TEXTO PARA LER -
Comida em excesso. Vários pratos por refeição. Mesas fartas de doces tradicionais. De chocolates da época.

Porque «um dia não são dias», quem tem por hábito seguir religiosamente uma alimentação equilibrada não consegue, em muitos casos, resistir à tentação.

No desporto de alta competição, o desafio é maior. Porque qualquer quilo a mais, os alimentos errados ou nas proporções inadequadas podem fazer a diferença no rendimento de um atleta e até na prevenção de lesões.

«Não queremos que os jogadores se privem do convívio à mesa e da relação que têm com a família. Queremos que consigam aproveitar esses momentos com as famílias de forma livre, comendo sem o impedimento de alguma coisa, para que, depois, voltem à rotina mais saudável, com alimentação adequada e o treino», explica ao Maisfutebol Mafalda Silva, do departamento de nutrição do Sporting, para quem esta altura do ano é particularmente desafiante.

TAREFAS -
- A) No texto sobre a alimentação dos atletas nesta época do ano, a que departamento do Sporting pertence Mafalda Silva?
- B) Escreva a continuação do texto sobre a alimentação dos atletas nesta época do ano, a partir da última frase apresentada.

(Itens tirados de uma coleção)
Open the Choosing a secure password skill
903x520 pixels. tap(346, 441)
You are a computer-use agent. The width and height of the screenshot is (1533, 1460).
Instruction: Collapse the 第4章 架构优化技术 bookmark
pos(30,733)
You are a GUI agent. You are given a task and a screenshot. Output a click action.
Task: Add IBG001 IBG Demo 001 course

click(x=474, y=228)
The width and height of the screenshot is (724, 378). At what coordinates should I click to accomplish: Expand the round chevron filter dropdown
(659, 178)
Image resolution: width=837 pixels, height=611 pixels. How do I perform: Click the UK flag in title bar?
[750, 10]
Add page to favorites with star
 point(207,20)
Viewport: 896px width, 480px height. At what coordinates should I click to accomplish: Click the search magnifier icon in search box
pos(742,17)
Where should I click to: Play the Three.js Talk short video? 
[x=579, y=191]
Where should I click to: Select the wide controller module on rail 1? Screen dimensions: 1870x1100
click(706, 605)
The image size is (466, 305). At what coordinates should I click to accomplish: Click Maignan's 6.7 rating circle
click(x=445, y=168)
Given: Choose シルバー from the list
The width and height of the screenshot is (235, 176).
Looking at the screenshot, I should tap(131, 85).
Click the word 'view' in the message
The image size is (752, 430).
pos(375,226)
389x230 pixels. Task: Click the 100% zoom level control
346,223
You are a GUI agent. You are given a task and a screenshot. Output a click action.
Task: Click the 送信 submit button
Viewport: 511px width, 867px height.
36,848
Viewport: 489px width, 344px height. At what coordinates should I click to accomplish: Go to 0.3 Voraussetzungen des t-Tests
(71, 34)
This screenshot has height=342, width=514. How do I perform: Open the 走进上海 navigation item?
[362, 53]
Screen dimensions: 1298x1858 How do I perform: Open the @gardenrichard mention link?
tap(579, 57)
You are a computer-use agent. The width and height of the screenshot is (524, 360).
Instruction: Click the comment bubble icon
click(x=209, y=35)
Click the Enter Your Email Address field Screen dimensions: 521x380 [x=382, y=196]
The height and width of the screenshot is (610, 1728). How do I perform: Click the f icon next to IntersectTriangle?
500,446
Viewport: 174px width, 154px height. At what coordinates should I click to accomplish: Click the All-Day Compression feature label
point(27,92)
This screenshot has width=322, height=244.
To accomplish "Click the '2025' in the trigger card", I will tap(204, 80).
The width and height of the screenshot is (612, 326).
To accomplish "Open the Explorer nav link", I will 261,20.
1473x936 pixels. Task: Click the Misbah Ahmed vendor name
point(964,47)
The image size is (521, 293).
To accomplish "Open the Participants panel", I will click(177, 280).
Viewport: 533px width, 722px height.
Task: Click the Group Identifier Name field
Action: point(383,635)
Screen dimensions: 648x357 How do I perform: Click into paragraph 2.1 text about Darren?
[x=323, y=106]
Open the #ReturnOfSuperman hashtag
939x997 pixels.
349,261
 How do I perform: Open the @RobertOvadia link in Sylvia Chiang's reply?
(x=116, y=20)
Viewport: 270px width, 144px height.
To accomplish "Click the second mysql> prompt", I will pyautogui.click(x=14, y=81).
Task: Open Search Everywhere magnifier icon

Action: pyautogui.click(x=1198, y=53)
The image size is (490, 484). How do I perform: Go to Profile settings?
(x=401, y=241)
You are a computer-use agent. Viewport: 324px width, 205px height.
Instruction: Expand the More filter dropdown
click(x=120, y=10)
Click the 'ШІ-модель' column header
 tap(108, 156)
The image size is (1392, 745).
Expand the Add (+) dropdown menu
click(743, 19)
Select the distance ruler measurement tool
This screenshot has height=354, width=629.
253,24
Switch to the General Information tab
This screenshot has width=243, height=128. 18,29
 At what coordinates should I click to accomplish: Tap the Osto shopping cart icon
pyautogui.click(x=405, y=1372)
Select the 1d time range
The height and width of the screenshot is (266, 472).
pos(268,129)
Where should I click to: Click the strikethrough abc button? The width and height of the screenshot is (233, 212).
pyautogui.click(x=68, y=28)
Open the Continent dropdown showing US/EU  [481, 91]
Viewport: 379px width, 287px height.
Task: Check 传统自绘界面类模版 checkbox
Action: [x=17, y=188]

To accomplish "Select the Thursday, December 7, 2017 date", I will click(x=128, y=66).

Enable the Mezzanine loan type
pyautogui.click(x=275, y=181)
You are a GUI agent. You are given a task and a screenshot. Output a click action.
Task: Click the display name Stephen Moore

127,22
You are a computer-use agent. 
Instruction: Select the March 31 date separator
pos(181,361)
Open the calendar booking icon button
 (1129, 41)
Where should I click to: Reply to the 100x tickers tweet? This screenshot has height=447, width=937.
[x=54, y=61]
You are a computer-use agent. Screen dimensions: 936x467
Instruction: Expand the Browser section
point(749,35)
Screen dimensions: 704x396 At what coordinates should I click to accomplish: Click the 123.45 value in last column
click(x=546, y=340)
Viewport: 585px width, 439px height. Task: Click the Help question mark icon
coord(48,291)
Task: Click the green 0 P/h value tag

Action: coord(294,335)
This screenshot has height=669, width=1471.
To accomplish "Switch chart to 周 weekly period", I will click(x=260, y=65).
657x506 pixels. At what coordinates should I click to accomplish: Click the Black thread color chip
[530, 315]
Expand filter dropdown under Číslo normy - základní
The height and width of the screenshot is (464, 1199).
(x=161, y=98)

RESPOSTAS POR TAREFA -
- A) Ao departamento de nutrição.

- B)
Mafalda Silva é nutricionista no Sporting desde 2017

Se na equipa principal do Sporting a paragem competitiva não existiu e foi dada, no máximo, uma folga de três dias – 24, 25 e 26 de dezembro – no futebol de formação a pausa rondou as duas semanas e abrangeu o Natal e a passagem de ano. Foi o mais longo período de inatividade da época desportiva e o segundo do ano, apenas atrás do verão.

E o trabalho do departamento de nutrição dos leões é fundamental para que ninguém regresse fora de forma. «Nos períodos de paragem criamos um documento geral com linhas orientadoras que devem ser seguidas, especialmente no off-season, que é um período um bocadinho maior. Nalguns casos mais particulares – porque requerem uma maior preocupação ou porque os próprios jogadores também manifestam esse interesse – tentamos garantir um acompanhamento permanente. Como o fazemos à distância? Através do Whatsapp, por onde fazemos chegar documentos que consideramos importantes e por onde os jogadores podem enviar-nos fotografias da comida e tirar dúvidas: qual é o melhor prato, se a quantidade é adequada ou se podem acrescentar alguma coisa. Muitos dos jogadores já têm essa preocupação», conta Catarina Custódio, um dos cinco elementos do departamento de nutrição do futebol do Sporting, um dos alicerces da Unidade de Performance, criada já na presidência de Frederico Varandas.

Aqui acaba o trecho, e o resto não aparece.